One of my favorite authors on sex, David Schnarch, says what determines our response during sex is a composite of three things – physical sensations, emotional connection, and our feelings about sex. Once you understand what this means, you will realize that as we age, we have many choices in determining whether sex gets better every year, or it completely falls off the map.
Physical sensations are simply the result of physical stimulation that is received through your senses, transmitted through your spinal chord, received in your brain and translated back to your erogenous zones as arousal. Physical sensations can be affected by health issues that affect transmission of information or vascular flow, our bodies response to that information. Our general health has an effect on our physical sensations and simple things like exercise, healthy diets, and continued sexual activity play an important role. Don’t discount the role that the mind plays in physical sensations. People that are paralyzed can create new erogenous zones in an area still functioning. We too can become more in tune to areas of our body that feel pleasurable when we harness the power of the mind.
Our emotional connection to our spouse also affects how we respond during sex. Many times I hear from women in class, “what gets me in the mood is if my husband talks to me and shares his feelings”. Men that feel completely disrespected by their wives can become completely disinterested in sex. Couples that rarely spend time together building their relationship, but become immersed in their kids lives, are often lost when college takes away the only thing they have in common. Whether or not we feel seen, heard and loved by our spouse plays a huge role in whether or not we enjoy sex, and as we will see later, a more substantial role as we age.
The last component of whether or not we enjoy sex are our feelings about sex. If sex feels new and taboo, than adrenaline can boost our response. If sex feels dirty or wrong, we can suppress our enjoyment. If sex feels holy, right and ordained by God, than we can experience a freedom to enjoy all that God gives us. How we feel about sex makes a huge difference. I see over and over in women that take my Awaken Love class, a huge transformation in their sex life simply because they understand that God blesses their marriage bed.
As we age, our physical responsiveness will most likely decrease. Older bodies, means less blood flow which simply means arousal takes longer. Thankfully age usually means we also have the luxury of more time to play. Years of marriage, should mean years of talking about what feels good and expanding our repertoire of what we enjoy. If you have simply relied on what worked when your body was young, you may feel confused when it no longer does the job. Don’t believe the lie that mature bodies don’t need and enjoy sex. Challenge each other to learn new things and be willing to stretch.
In marriage, emotional connection must be nurtured or it will simply fade away. Emotional connection happens when we do all those intentional things that every marriage book says. We must date, spend time talking, work or play side by side, share our hopes and dreams and be vulnerable with each other. Years of building trust and loving each other will lead to greater emotional connection, and greater and greater sex as we age. Years of neglect will lead a couple that simply relied on their physical responsiveness to wonder why the bottom dropped out of their sex life.

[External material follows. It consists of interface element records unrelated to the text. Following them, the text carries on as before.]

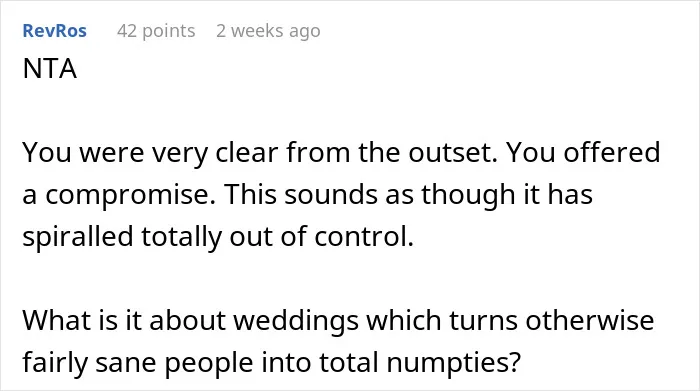
Task: Click the word spiralled in the comment
Action: tap(78, 237)
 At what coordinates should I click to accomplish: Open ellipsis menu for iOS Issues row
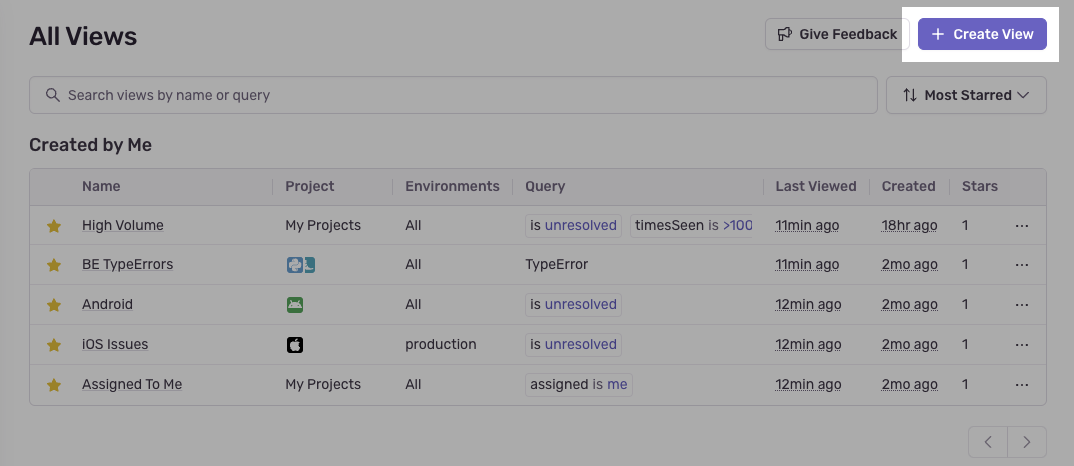1021,345

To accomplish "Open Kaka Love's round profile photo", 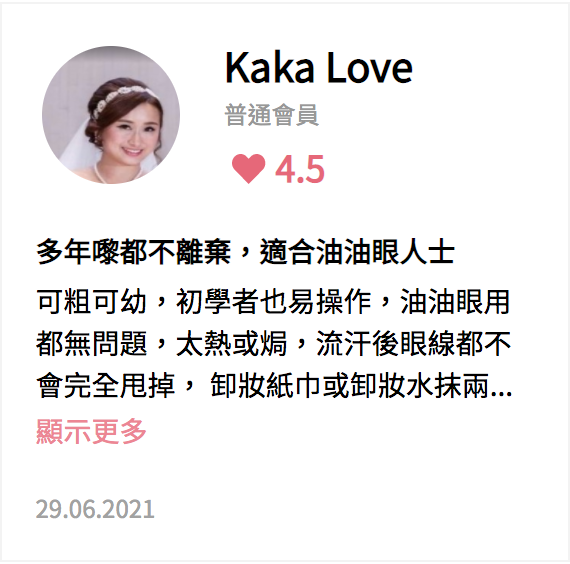I will pos(111,115).

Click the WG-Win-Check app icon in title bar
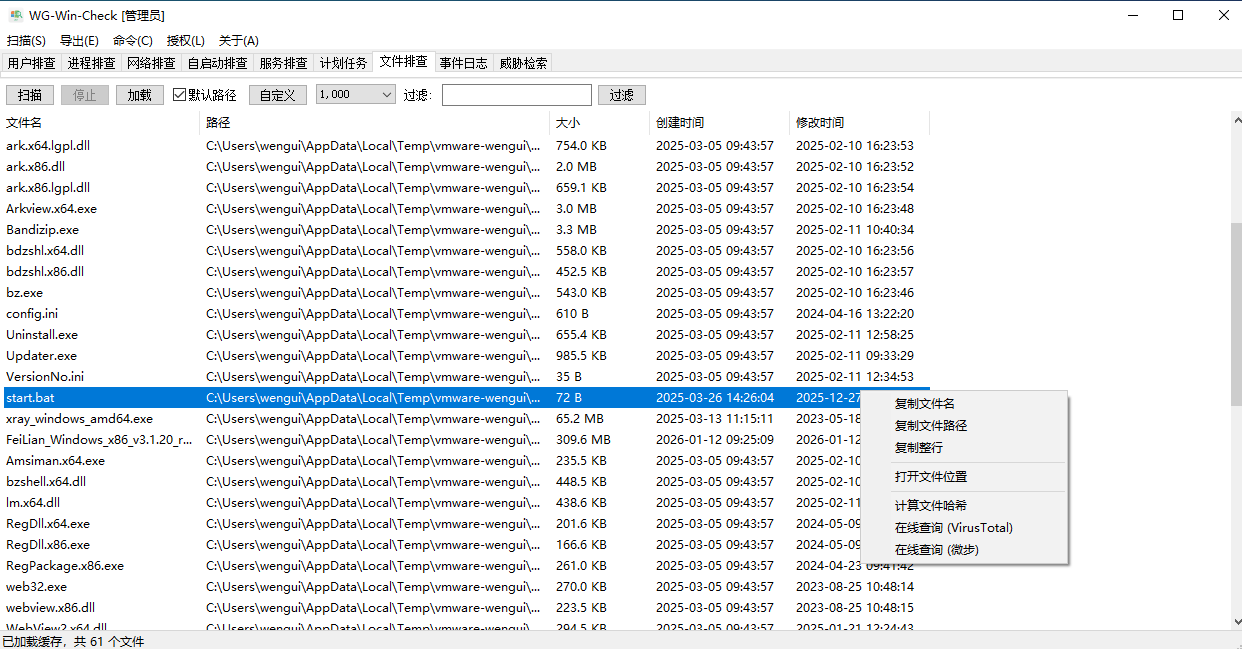(16, 15)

For me, it was not until I was in my late forties that I took the time to figure out my feelings about sex. Searching good Christian sources and studying the bible has transformed sex from a physical experience that was pleasurable to a Holy experience that I crave. I experience a new freedom because of getting rid of my baggage through prayer with my husband. I am constantly on guard against lies about sex and God is very much a part of my marriage bed. My feelings about sex changed sex.
If you believe that sex within marriage is supposed to be boring, than it will be boring. If you believe that sex is for young people, than when you age, you will stop enjoying sex. If you believe sex is just physical, then when your body ages and becomes a little less responsive, you may just give up. What you believe about sex matters, and if you are a Christian, you need to go right to the source to find the answers. Study Song of Songs, read Genesis, or read about Sarah and Abraham that were still having sex at the age of 90.
Sex as we age can get better and better if we are truly getting to know each other. Be willing to learn and adapt physically, taking advantage of more time and discovering new ways to pleasure each other. Enjoy the emotional connection that results from years of building trust and being vulnerable. Understand that sex is a gift from God to make you into one and that He blesses all that you enjoy. Sex for me just gets better and better.
Has sex gotten better for you and why?
Great blog, Ruth! As we’ve aged, sex has gotten better by our desire to sexually serve each other. Our openness to each other communication-wise (not unusual for my wife to invite me to enjoy a quickie in the middle of the day), our emotional connection (she invites me to her breast and enjoys my leisurely and lingering time on her breast during foreplay), and how we now freely express our love with uninhibited sexual activity (new things such as anal play and prostate massage) has taken our joy and delight of sex to an all-time high in our mid-60s.